What is the next horrible thing, you may ask?  Many believe it will be zombies.  The CDC issued an alert (CDC officials claimed in the New York Times it was only to draw attention to their hurricane preparedness plan, but I think they know the zombies are coming) on their blog.   The CDC blog is titled Zombie Preparedness 101.   http://emergency.cdc.gov/socialmedia/zombies_blog.asp  .  The CDC isn't alone.  I found this sign on The Frog Queen's blog:   http://strangelittlegirlblog.blogspot.com/


So, in order to help all my readers prepare for the zombies that will probably start flooding our streets on Sunday, I have taken some tips from The Zombie Survival Guide, the CDC, and from my fading zombie blog to help you put off becoming a ghost and survive Sunday's zombie hoard.   Of course, Camping could be wrong.   He was wrong when he predicted the end in 1994, but it is better to be safe than sorry with these types of things.  

1. Always have a pack prepared with all the supplies you need in case you have to run.  Don't forget food, water, water purification supplies, lots of ammo, and blunt objects.  The CDC recommends you have the following items in your emergency preparedness kit:
•Water (1 gallon per person per day)

•Food (stock up on non-perishable items that you eat regularly)
•Medications (this includes prescription and non-prescription meds)
•Tools and Supplies (utility knife, duct tape, battery powered radio, etc.)
•Sanitation and Hygiene (household bleach, soap, towels, etc.)
•Clothing and Bedding (a change of clothes for each family member and blankets)
•Important documents (copies of your driver’s license, passport, and birth certificate to name a few)
•First Aid supplies (although you’re a goner if a zombie bites you, you can use these supplies to treat basic cuts and lacerations that you might get during a tornado or hurricane)

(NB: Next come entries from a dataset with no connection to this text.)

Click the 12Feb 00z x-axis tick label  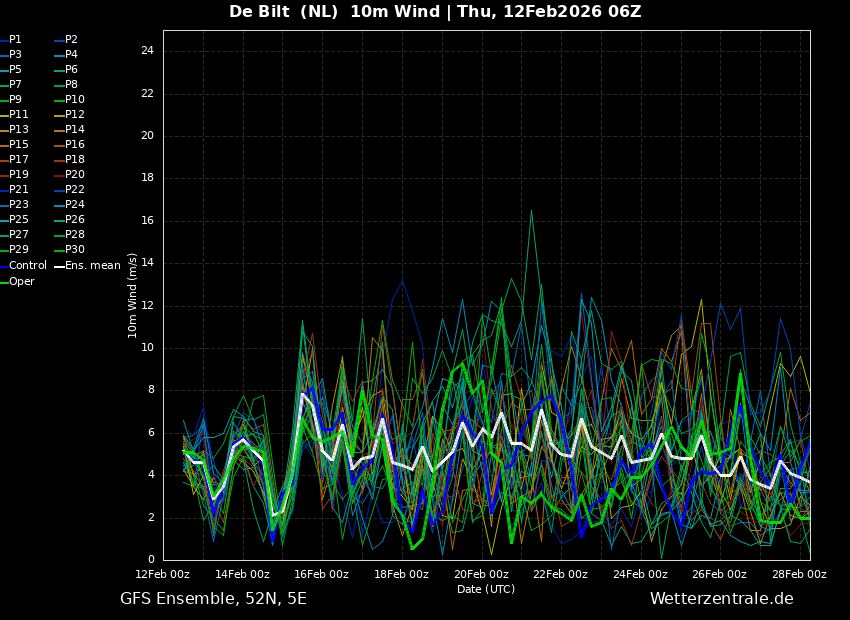163,574
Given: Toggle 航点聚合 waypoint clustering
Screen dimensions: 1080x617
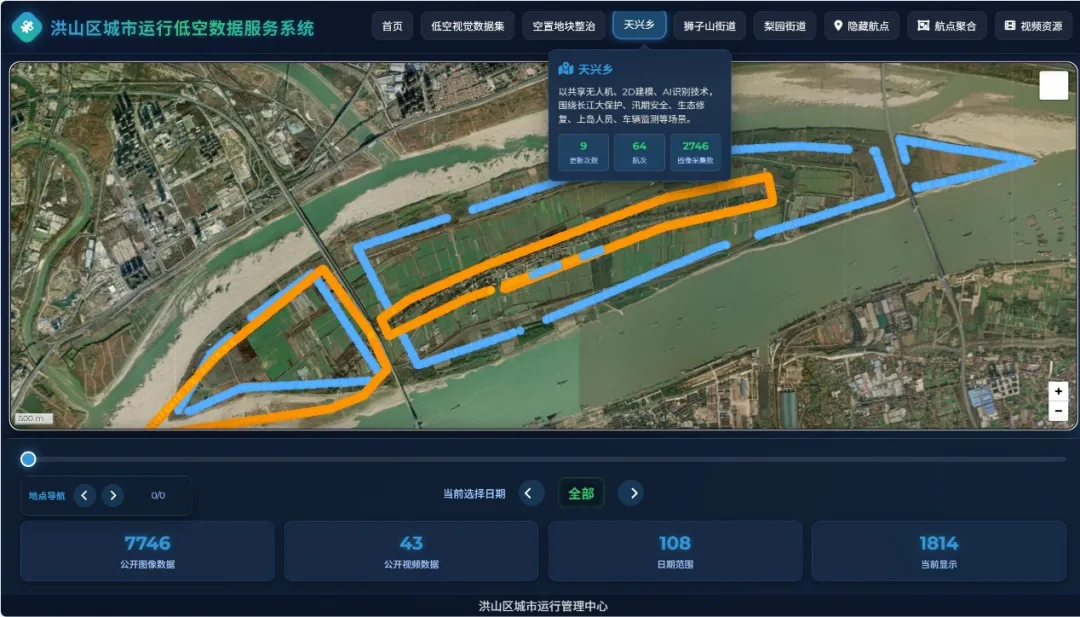Looking at the screenshot, I should pyautogui.click(x=947, y=26).
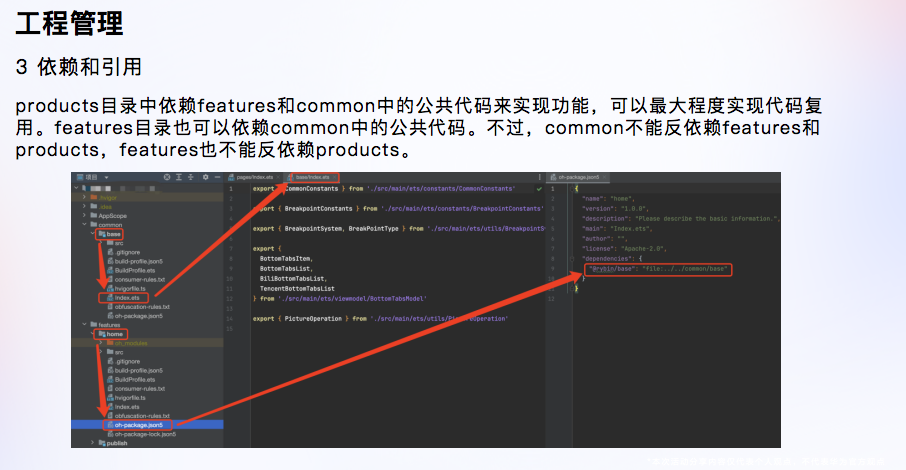The image size is (906, 470).
Task: Expand the publish folder
Action: (92, 443)
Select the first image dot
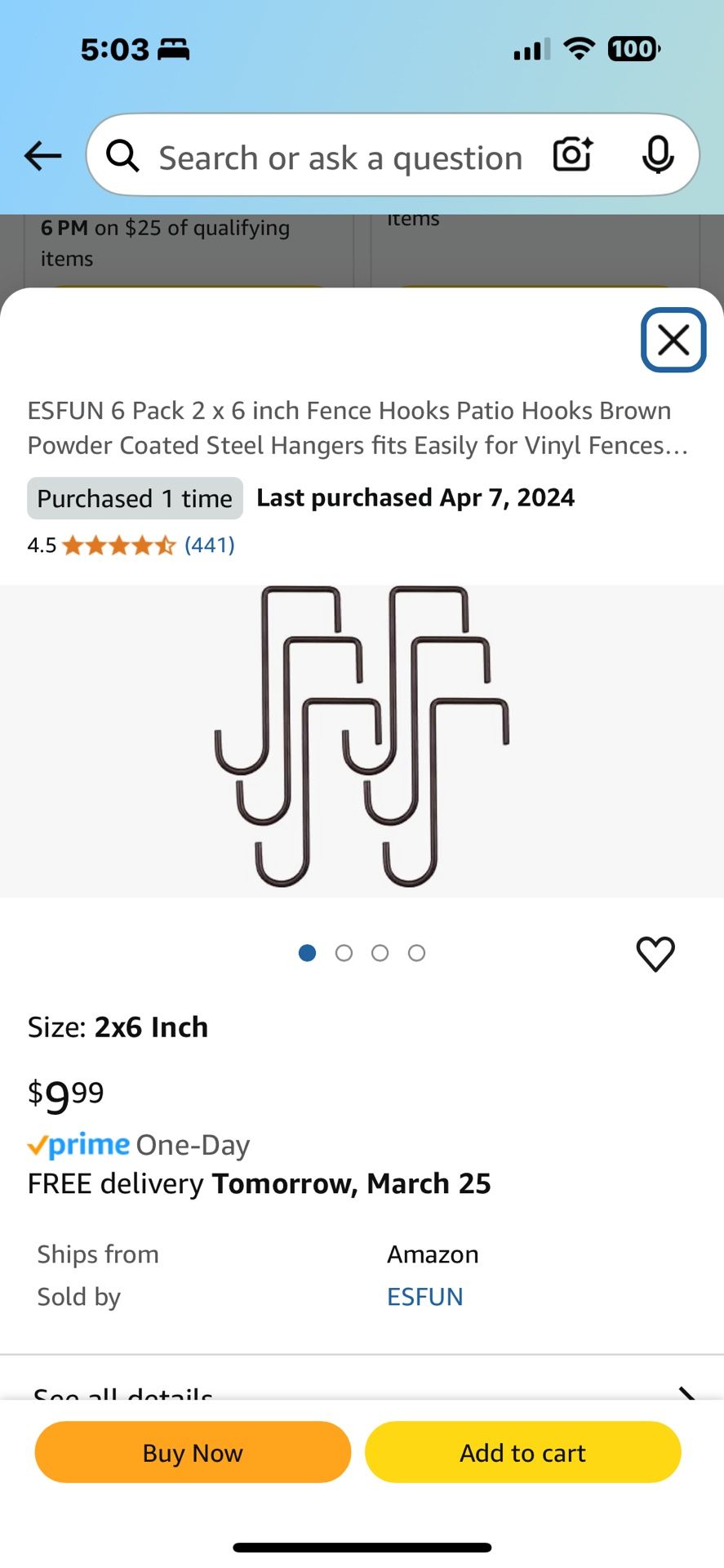Screen dimensions: 724x1568 pyautogui.click(x=308, y=953)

2.  Always use bludgeoning tools before guns when possible when facing a zombie.  Ammo will run out quickly and you'll never run out of bullets with an axe.

3. Avoid cities and towns.   When the people start dying, urban areas will be flooded with zombies. Find someplace remote where people didn't go much in life.

4.  Travel on foot when possible.  Roads will become backed up and traffic accidents and fires will draw the zombie hoard.   Walk quietly in the woods and avoid notice.

5.  Drink Trappist Ales.  I hear they repel zombies and they'll dull the pain if you are eaten alive.  I know I want to be drunk if I'm going to be disemboweled.



I hope all of you have a happy rapture day tomorrow and survive the zombie hoard on Sunday!  You know, I just realized my advice was go into the woods with guns and weapons and drink lots of beer.  Keeping that in mind, make sure people are dead before you shoot them or hit them.  Enjoy!